My advice to you is hold your baby as much as you want. It will also be a part of the healing process for you. You need to have him close as much as he needs you close. IMO cosleeping will get you more sleep than any other way and if your dp doesn't like it, stuff it. You need your rest too, and your sanity. He is a grown up, he can learn and adjust. A baby cannot. They have their needs and these needs must be met. If they are unmet, they remain needs and will manifest themselves later, one way or another.

ILikeToScareYouScareYou · 06/10/2008 11:56

barnpot - listen to Starlight and Foxy, they are wise woman indeed. Ignore the rod for your own back shite and listen to your instincts and your baby.

I think society forgets that babies are human too, rather than miniature manipulators . If you saw someone crying/distressed/in need of a cuddle, would you turn the other cheek? Of course not! So why do people think it's acceptable to ignore a baby's needs? The most helpless stage a human can be in?

I shall stop ranting now!

I only popped in to say that last night was the first night for 4 weeks that I have slept without knickers on. No more lochia! I can't tell you how happy that makes me

foxytocin · 06/10/2008 12:22

finally put a profile page up with photies

MoonlightMcKenzie · 06/10/2008 12:42

pmsl at wearing no knickers being such a joyous event.

Lovely pics Foxy

barnpot · 06/10/2008 12:44

thanks ladies, truly noted to listen to instincts, and will be doing so. if elli is telling me he needs me near by then so be it, i'll be there for him.
tbh i don't want to feel anymore guilty than i already do, we are truly blessed and increadiby lucky that he is here now it could have been so different.
loving the pics foxy, where did you find that sling?

foxytocin · 06/10/2008 12:49

i got it pre-loved from the yahoo group UKbabywearingSWAP. i have a stretchy one for sale if you look down this thread a couple of days or so. it is pink and note that elliot is a boy but a lot of mami's wear a sling for themselves not the gender of the baby.

notcitrus · 06/10/2008 12:49

feeling terrible and now worse thanks to posts here - I've been cosleeping and the last few nights it's just meant getting no sleep as A is snorting and squeaking in his sleep way too much. not to mention the times we've been unable to settle him during the day even holding/cuddling permanently. eventually we decided to tuck him in his basket in the other room as gaving all three of us crying wasn' helping as he couldn't get more unhappy than he already was. turned out mrnc rocked him for an hour, but when i came to get him after two hours (i'd slept about half that) he was much less miserable and i was somewhat more sane.

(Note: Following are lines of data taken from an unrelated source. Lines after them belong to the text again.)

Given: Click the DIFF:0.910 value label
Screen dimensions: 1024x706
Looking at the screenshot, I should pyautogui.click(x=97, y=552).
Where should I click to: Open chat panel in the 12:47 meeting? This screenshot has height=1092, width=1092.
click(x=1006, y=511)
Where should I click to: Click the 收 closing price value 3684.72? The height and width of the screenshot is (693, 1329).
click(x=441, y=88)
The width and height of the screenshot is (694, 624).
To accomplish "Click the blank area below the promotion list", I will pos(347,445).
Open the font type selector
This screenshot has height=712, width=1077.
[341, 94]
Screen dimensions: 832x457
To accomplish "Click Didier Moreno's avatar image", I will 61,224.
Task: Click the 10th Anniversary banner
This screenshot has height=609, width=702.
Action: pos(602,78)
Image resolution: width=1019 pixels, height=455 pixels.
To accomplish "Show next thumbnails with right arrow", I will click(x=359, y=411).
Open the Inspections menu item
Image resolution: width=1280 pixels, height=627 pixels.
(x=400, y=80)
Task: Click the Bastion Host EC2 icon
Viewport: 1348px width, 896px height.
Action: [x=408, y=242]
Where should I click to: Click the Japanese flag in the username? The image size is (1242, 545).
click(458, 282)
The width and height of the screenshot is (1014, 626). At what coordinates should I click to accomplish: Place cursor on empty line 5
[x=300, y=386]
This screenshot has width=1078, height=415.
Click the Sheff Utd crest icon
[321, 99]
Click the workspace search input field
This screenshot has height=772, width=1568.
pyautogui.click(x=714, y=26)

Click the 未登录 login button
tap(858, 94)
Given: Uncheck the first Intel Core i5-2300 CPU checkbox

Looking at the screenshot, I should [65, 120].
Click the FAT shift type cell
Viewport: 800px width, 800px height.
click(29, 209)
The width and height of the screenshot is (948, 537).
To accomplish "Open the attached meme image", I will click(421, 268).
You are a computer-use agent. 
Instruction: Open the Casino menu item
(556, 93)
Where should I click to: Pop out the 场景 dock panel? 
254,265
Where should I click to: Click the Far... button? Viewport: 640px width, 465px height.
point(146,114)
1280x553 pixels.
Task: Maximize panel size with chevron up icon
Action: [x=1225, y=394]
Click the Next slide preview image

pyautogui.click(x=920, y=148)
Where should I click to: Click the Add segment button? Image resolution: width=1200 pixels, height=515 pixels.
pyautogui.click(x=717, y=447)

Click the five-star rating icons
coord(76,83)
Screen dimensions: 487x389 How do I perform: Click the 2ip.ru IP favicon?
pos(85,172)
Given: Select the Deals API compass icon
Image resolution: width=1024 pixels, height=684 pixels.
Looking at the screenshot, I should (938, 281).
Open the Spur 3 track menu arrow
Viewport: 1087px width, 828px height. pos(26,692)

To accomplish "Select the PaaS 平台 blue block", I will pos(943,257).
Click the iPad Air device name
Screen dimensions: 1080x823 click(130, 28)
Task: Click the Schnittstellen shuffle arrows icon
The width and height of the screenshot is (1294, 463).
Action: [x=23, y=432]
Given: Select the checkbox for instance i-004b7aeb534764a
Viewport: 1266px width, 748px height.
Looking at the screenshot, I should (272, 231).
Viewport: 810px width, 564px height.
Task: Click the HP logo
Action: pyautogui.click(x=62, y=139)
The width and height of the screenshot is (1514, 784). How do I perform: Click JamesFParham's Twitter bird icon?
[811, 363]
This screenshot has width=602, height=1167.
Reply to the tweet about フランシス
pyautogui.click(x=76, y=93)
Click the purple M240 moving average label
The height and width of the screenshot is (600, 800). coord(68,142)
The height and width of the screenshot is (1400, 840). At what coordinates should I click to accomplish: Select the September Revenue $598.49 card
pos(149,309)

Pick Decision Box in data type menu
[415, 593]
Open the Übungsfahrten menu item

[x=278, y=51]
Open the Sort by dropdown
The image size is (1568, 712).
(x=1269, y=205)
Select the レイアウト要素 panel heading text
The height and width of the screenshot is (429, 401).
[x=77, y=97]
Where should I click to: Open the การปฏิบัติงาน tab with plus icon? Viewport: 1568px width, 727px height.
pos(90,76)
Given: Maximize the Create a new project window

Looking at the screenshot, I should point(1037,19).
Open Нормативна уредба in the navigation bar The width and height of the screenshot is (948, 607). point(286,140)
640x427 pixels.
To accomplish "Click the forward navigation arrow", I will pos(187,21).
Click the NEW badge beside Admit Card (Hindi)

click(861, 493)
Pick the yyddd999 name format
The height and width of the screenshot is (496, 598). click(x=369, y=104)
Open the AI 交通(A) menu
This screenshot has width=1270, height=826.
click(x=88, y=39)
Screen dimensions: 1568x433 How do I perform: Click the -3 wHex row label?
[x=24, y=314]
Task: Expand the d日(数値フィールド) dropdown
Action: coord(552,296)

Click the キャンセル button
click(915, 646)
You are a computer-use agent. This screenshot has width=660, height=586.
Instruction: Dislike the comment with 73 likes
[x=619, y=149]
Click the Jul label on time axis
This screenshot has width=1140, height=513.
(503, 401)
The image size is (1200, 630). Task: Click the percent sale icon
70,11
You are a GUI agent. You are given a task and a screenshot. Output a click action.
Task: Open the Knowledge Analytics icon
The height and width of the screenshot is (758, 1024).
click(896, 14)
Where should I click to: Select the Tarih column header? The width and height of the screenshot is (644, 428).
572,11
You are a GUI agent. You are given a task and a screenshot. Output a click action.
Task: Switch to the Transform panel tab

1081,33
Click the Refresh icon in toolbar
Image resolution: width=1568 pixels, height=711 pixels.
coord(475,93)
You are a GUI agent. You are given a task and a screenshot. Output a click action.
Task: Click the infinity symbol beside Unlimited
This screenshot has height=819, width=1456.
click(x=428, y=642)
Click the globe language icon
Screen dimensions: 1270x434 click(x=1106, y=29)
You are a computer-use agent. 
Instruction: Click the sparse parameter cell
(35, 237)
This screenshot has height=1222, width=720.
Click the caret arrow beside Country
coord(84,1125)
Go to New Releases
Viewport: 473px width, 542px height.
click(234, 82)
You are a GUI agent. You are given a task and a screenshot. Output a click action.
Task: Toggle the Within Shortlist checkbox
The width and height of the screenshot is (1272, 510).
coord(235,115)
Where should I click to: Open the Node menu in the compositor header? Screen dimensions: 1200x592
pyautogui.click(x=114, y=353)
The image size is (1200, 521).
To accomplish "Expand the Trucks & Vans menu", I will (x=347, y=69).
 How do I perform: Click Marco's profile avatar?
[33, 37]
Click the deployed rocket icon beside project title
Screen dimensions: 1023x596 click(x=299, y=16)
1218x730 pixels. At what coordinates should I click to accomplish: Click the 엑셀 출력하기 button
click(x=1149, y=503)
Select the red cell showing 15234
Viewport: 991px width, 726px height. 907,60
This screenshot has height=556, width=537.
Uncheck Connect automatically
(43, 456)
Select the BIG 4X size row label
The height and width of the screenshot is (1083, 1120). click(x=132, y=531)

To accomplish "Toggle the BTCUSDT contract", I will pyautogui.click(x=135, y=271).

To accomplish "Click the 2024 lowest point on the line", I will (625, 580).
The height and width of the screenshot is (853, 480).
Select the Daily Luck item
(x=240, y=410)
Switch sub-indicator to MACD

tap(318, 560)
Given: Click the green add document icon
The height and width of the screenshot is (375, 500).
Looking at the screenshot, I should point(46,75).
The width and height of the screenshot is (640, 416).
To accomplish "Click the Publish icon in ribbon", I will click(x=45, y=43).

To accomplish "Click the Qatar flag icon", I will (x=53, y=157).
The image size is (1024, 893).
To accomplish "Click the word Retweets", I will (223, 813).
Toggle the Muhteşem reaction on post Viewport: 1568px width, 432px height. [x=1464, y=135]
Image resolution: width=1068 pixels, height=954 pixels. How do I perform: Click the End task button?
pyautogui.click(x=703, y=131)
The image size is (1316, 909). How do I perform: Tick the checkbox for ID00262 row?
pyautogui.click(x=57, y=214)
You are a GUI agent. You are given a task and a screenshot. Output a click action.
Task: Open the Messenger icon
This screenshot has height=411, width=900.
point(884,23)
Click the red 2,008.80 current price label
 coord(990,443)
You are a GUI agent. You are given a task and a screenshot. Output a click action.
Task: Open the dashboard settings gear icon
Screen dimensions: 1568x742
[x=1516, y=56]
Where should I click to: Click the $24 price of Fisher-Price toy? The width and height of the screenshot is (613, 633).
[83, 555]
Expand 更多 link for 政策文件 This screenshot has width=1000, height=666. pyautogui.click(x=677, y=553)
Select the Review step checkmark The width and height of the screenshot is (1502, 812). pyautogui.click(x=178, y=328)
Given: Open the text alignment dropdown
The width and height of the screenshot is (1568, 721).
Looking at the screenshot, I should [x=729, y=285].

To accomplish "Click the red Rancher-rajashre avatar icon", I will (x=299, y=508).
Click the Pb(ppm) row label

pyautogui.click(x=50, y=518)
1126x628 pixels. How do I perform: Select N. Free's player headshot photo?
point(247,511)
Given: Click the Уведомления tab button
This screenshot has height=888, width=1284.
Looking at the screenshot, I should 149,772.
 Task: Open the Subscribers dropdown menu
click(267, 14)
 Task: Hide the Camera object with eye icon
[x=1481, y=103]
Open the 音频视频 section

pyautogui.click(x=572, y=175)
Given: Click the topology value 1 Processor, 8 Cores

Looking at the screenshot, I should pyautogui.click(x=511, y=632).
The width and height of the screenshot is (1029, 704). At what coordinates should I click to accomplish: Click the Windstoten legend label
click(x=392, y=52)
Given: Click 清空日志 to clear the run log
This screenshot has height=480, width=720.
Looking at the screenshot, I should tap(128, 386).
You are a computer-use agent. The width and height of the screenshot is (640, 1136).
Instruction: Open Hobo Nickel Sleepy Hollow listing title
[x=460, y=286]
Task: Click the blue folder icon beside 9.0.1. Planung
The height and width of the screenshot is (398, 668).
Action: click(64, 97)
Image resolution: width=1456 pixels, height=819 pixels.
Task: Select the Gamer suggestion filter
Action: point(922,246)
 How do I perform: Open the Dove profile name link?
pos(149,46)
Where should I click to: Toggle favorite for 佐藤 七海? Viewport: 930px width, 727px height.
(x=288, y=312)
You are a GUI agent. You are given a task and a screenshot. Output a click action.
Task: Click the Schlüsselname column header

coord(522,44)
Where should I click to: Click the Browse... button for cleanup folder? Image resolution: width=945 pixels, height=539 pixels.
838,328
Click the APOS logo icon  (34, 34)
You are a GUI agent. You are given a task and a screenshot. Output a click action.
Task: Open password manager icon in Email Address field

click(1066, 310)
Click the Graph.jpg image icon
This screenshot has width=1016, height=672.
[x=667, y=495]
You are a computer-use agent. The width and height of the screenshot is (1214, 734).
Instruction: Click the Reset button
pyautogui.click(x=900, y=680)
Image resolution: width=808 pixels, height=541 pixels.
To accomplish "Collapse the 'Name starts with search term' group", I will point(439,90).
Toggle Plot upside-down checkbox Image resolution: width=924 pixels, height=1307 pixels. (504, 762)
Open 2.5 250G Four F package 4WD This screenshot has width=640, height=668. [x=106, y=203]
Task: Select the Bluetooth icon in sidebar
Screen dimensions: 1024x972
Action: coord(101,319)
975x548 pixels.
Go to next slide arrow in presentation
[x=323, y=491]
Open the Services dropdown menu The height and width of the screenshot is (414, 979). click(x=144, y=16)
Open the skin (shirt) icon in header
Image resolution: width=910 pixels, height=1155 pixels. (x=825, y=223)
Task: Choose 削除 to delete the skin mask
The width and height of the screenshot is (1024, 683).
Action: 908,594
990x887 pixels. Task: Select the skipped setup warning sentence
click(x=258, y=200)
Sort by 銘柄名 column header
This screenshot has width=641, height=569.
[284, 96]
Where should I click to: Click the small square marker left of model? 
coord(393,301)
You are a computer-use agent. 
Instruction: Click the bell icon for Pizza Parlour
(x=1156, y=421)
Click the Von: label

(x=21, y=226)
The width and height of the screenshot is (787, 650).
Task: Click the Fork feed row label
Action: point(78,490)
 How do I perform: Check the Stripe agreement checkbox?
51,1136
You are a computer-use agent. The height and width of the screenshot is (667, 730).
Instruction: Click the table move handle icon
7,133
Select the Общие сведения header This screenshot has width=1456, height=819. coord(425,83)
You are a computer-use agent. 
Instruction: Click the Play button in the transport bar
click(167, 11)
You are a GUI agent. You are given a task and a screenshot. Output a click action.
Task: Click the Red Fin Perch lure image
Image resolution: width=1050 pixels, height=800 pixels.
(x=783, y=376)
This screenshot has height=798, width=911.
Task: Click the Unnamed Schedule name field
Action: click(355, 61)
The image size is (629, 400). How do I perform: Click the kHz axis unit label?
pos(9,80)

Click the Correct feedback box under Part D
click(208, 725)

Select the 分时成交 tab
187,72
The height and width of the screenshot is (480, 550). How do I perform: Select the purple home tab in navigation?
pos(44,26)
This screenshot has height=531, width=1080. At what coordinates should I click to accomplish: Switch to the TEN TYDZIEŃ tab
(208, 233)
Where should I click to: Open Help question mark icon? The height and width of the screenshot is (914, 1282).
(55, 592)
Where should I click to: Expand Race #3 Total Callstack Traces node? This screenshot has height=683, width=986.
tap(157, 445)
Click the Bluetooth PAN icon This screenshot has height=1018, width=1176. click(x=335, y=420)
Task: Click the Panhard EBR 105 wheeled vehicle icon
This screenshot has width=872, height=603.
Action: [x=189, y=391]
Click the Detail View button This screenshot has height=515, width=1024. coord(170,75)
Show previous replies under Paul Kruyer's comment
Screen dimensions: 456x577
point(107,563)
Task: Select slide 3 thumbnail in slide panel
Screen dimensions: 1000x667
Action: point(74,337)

last night did another two hour stint with him in other room. tbh, i'm beyond caring if people think i'm ignoring my baby - i'm doing my best for him by doing what's necessary for me not to just run away and never come back. and to be able to love and cuddle him during the day. which i'm doing right now. so there.

imoscarsmum · 06/10/2008 12:50

Hello all. Sorry i didn't get chance to email over the weekend foxy, it was a bit of a busy one as charlotte seems to have caught a cold at 3 weeks old!!!
She is having trouble breathing through her nose, poor little mite, and seems to want to feed constantly from 8pm to midnight, despite being on ff. She was also up for another feed at 5am. DP has gone back to work today, so it's all a bit hectic!
She is still sleeping like an angel, in her moses basket and rarely cries, so i doi feel very very lucky.

Anyone know when periods come back? My lochia has been tailing off over the weekend (still need to use a towel but quantity went down) but today it has come back with vegence - lots of blood and period-type cramps. Any ideas?

Fianlly, I think I'm going to call it a day on the bf front. Many thanks for the offer of advice foxy, i really appreciate it but Charlotte is feeding so well and I'm still managing to express a full bottle for her every day, so she's getting some of my good stuff. it's not ideal, and certainly not what I'd planned but it works for us and, most importantly, she's happy and growing.